GIVEN INSTRUCTION —
Can you output the items from the line with "The height and width of the screenshot is (857, 1046)." up to and including the line with "(x=1404, y=36)", reproducing each line exactly?

MATERIAL FOR THE TASK —
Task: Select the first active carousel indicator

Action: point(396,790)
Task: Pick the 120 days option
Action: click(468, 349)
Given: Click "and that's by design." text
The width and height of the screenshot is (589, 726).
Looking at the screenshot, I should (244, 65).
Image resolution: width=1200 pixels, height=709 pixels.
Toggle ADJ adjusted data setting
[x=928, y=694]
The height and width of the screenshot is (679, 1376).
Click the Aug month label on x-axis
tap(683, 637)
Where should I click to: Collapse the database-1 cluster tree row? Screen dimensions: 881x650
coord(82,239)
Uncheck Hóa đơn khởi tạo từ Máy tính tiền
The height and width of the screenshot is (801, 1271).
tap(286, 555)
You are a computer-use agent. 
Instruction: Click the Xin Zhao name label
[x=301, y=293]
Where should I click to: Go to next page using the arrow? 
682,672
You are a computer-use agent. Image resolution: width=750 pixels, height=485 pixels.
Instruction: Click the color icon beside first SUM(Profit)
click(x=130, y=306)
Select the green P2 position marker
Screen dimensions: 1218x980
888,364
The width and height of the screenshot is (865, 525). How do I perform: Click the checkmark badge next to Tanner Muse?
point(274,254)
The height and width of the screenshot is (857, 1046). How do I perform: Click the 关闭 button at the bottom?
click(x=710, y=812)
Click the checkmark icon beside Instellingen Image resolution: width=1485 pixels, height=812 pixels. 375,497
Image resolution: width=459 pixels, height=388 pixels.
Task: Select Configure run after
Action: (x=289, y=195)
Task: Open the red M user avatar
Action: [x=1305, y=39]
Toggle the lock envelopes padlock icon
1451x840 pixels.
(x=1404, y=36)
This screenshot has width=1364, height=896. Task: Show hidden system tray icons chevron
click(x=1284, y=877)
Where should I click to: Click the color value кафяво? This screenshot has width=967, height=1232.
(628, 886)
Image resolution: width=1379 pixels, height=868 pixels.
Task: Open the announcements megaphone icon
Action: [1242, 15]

ANSWER TO THIS EXERCISE —
The height and width of the screenshot is (857, 1046). How do I perform: Click the 关闭 button at the bottom?
click(x=710, y=812)
Click the checkmark icon beside Instellingen Image resolution: width=1485 pixels, height=812 pixels. 375,497
Image resolution: width=459 pixels, height=388 pixels.
Task: Select Configure run after
Action: (x=289, y=195)
Task: Open the red M user avatar
Action: [x=1305, y=39]
Toggle the lock envelopes padlock icon
1451x840 pixels.
(x=1404, y=36)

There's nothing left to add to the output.